→ TASK REQUIREMENTS:
Faithfully repeat all of the records, as they are written below.

→ RECORDS SHOWN:
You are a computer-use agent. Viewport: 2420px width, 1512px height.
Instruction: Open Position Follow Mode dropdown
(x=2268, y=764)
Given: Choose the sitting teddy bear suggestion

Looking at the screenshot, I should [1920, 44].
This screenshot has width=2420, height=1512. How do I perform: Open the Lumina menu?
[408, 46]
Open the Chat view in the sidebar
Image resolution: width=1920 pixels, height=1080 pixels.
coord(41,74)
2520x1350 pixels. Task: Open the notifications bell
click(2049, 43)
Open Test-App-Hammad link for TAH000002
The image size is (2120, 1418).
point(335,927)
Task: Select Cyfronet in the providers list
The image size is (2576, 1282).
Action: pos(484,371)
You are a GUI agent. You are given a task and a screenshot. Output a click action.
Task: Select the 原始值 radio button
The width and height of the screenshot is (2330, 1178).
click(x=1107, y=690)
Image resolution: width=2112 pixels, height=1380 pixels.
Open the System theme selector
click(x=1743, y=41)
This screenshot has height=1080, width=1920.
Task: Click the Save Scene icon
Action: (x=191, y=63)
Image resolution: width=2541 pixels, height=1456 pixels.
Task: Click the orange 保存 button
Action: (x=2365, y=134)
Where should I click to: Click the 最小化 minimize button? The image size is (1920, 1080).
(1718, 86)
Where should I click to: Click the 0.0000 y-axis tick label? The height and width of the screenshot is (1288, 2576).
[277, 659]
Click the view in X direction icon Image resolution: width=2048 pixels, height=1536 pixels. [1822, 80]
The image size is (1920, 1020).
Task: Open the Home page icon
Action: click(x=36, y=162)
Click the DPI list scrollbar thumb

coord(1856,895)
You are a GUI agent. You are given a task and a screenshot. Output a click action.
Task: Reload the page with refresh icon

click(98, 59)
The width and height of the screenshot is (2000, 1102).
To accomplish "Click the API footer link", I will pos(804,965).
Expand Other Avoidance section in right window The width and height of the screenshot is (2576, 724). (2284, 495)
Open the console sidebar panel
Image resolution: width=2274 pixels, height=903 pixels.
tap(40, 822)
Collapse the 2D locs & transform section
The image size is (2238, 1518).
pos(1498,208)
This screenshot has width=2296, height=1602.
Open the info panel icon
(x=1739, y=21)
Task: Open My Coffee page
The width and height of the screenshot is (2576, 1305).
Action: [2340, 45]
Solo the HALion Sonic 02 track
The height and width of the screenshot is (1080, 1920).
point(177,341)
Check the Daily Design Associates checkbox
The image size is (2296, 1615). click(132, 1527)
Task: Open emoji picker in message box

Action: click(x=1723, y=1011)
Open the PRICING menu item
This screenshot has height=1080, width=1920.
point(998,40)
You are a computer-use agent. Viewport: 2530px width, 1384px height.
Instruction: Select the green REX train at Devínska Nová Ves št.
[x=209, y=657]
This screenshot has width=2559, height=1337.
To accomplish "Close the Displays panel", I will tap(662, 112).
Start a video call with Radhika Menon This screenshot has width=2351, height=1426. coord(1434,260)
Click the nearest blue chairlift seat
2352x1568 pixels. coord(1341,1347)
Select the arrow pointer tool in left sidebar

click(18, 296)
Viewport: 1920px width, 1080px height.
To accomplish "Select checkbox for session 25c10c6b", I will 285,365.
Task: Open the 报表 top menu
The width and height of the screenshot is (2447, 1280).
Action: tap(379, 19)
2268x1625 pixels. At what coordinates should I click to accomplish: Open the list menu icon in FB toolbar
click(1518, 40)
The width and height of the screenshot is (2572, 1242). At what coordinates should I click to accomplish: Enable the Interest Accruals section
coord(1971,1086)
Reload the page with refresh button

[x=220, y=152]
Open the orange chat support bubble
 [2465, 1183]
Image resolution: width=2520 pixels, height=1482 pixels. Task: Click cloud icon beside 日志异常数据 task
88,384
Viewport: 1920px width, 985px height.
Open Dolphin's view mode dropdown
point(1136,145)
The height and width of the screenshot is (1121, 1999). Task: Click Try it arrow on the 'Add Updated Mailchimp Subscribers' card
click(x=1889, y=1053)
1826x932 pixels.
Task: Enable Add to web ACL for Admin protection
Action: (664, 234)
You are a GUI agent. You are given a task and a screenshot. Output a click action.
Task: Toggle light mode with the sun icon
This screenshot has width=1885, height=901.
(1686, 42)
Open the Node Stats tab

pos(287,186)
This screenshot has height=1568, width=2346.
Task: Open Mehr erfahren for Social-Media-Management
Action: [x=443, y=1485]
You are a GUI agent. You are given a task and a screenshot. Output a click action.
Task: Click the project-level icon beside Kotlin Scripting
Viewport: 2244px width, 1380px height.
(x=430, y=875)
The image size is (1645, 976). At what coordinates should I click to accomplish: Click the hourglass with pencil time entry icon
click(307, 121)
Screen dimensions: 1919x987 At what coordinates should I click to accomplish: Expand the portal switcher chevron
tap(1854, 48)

→ EXERCISE ANSWER:
You are a computer-use agent. Viewport: 2420px width, 1512px height.
Instruction: Open Position Follow Mode dropdown
(x=2268, y=764)
Given: Choose the sitting teddy bear suggestion

Looking at the screenshot, I should [1920, 44].
This screenshot has width=2420, height=1512. How do I perform: Open the Lumina menu?
[408, 46]
Open the Chat view in the sidebar
Image resolution: width=1920 pixels, height=1080 pixels.
coord(41,74)
2520x1350 pixels. Task: Open the notifications bell
click(2049, 43)
Open Test-App-Hammad link for TAH000002
The image size is (2120, 1418).
point(335,927)
Task: Select Cyfronet in the providers list
The image size is (2576, 1282).
Action: pos(484,371)
You are a GUI agent. You are given a task and a screenshot. Output a click action.
Task: Select the 原始值 radio button
The width and height of the screenshot is (2330, 1178).
click(x=1107, y=690)
Image resolution: width=2112 pixels, height=1380 pixels.
Open the System theme selector
click(x=1743, y=41)
This screenshot has height=1080, width=1920.
Task: Click the Save Scene icon
Action: (x=191, y=63)
Image resolution: width=2541 pixels, height=1456 pixels.
Task: Click the orange 保存 button
Action: (x=2365, y=134)
Where should I click to: Click the 最小化 minimize button? The image size is (1920, 1080).
(1718, 86)
Where should I click to: Click the 0.0000 y-axis tick label? The height and width of the screenshot is (1288, 2576).
[277, 659]
Click the view in X direction icon Image resolution: width=2048 pixels, height=1536 pixels. [1822, 80]
The image size is (1920, 1020).
Task: Open the Home page icon
Action: click(x=36, y=162)
Click the DPI list scrollbar thumb

coord(1856,895)
You are a GUI agent. You are given a task and a screenshot. Output a click action.
Task: Reload the page with refresh icon

click(98, 59)
The width and height of the screenshot is (2000, 1102).
To accomplish "Click the API footer link", I will pos(804,965).
Expand Other Avoidance section in right window The width and height of the screenshot is (2576, 724). (2284, 495)
Open the console sidebar panel
Image resolution: width=2274 pixels, height=903 pixels.
tap(40, 822)
Collapse the 2D locs & transform section
The image size is (2238, 1518).
pos(1498,208)
This screenshot has width=2296, height=1602.
Open the info panel icon
(x=1739, y=21)
Task: Open My Coffee page
The width and height of the screenshot is (2576, 1305).
Action: [2340, 45]
Solo the HALion Sonic 02 track
The height and width of the screenshot is (1080, 1920).
point(177,341)
Check the Daily Design Associates checkbox
The image size is (2296, 1615). click(132, 1527)
Task: Open emoji picker in message box

Action: click(x=1723, y=1011)
Open the PRICING menu item
This screenshot has height=1080, width=1920.
point(998,40)
You are a computer-use agent. Viewport: 2530px width, 1384px height.
Instruction: Select the green REX train at Devínska Nová Ves št.
[x=209, y=657]
This screenshot has width=2559, height=1337.
To accomplish "Close the Displays panel", I will tap(662, 112).
Start a video call with Radhika Menon This screenshot has width=2351, height=1426. coord(1434,260)
Click the nearest blue chairlift seat
2352x1568 pixels. coord(1341,1347)
Select the arrow pointer tool in left sidebar

click(18, 296)
Viewport: 1920px width, 1080px height.
To accomplish "Select checkbox for session 25c10c6b", I will 285,365.
Task: Open the 报表 top menu
The width and height of the screenshot is (2447, 1280).
Action: tap(379, 19)
2268x1625 pixels. At what coordinates should I click to accomplish: Open the list menu icon in FB toolbar
click(1518, 40)
The width and height of the screenshot is (2572, 1242). At what coordinates should I click to accomplish: Enable the Interest Accruals section
coord(1971,1086)
Reload the page with refresh button

[x=220, y=152]
Open the orange chat support bubble
 [2465, 1183]
Image resolution: width=2520 pixels, height=1482 pixels. Task: Click cloud icon beside 日志异常数据 task
88,384
Viewport: 1920px width, 985px height.
Open Dolphin's view mode dropdown
point(1136,145)
The height and width of the screenshot is (1121, 1999). Task: Click Try it arrow on the 'Add Updated Mailchimp Subscribers' card
click(x=1889, y=1053)
1826x932 pixels.
Task: Enable Add to web ACL for Admin protection
Action: (664, 234)
You are a GUI agent. You are given a task and a screenshot. Output a click action.
Task: Toggle light mode with the sun icon
This screenshot has width=1885, height=901.
(1686, 42)
Open the Node Stats tab

pos(287,186)
This screenshot has height=1568, width=2346.
Task: Open Mehr erfahren for Social-Media-Management
Action: [x=443, y=1485]
You are a GUI agent. You are given a task and a screenshot. Output a click action.
Task: Click the project-level icon beside Kotlin Scripting
Viewport: 2244px width, 1380px height.
(x=430, y=875)
The image size is (1645, 976). At what coordinates should I click to accomplish: Click the hourglass with pencil time entry icon
click(307, 121)
Screen dimensions: 1919x987 At what coordinates should I click to accomplish: Expand the portal switcher chevron
tap(1854, 48)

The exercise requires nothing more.